Mr Hall said the latest figures show that 33,000 family homes and 15,000 buy-to-let properties are at risk of repossession.
He said he was invited to attend talks on mortgage arrears and banking with the Independent Alliance and Fine Gael recently and there was a "visible change with Minister [Michael] Noonan and his entire demeanor" and also with Minister for Justice Frances Fitzgerald.
Mr Hall said they realised "the game is up, there's a major crisis here and this is an industrial scale problem".
He said he has been critical of Mr Noonan and the Government over the past five years, but what he saw in Government Buildings last week was a "monumental shift in a clear intent to resolve this issue".
He said the issue needs to be dealt with otherwise "the cost of this from a mental health perspective for decades to come will be astronomical".
Meanwhile, a Fine Gael TD has said the public good is best served by keeping families in their homes if possible.

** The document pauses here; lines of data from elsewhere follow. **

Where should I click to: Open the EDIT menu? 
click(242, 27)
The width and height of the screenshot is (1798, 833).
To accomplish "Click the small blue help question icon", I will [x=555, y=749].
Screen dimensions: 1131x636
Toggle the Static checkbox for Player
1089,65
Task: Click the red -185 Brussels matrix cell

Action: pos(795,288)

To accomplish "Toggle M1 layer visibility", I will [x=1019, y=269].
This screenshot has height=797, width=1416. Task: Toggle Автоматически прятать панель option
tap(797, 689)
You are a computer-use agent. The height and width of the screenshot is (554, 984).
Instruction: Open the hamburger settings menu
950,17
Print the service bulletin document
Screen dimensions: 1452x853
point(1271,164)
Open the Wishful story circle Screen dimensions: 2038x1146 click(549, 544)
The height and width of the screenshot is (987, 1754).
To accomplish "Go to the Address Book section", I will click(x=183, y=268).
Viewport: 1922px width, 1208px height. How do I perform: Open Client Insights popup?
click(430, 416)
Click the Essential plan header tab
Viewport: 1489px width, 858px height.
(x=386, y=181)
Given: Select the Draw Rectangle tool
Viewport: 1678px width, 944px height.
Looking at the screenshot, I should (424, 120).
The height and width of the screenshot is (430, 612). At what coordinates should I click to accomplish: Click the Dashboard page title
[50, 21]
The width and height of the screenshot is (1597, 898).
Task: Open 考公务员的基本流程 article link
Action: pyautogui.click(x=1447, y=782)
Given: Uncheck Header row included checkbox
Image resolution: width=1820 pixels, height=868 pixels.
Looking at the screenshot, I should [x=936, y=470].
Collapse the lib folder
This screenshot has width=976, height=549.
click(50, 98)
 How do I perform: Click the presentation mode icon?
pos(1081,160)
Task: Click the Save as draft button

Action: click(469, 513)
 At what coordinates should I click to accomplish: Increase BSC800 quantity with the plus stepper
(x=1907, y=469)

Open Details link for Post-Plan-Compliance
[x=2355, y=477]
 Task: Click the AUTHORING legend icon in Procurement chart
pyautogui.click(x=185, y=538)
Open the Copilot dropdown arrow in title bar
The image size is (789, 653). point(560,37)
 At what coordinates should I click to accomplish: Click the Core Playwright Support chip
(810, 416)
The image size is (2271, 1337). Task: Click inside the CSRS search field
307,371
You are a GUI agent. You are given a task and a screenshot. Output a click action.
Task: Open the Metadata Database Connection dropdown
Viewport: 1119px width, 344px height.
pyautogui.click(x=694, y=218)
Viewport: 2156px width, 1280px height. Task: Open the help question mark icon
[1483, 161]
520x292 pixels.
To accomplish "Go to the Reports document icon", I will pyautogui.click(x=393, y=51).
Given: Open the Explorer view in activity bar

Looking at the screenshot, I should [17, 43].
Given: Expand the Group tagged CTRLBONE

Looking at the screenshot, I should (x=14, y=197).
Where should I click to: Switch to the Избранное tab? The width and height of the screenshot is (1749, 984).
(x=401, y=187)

Speaking on RTÉ's News at One, Fergus O'Dowd said the Government was intent on having an action plan for housing within the next 100 days and was committed to supporting the housing committee.
Mr O'Dowd said he would support the State using compulsory purchase orders to buy distressed properties if there was no other alternative and doing so would mean families could be kept in their homes.
He added that the housing logjam had to be broken and radical ways were needed to do this.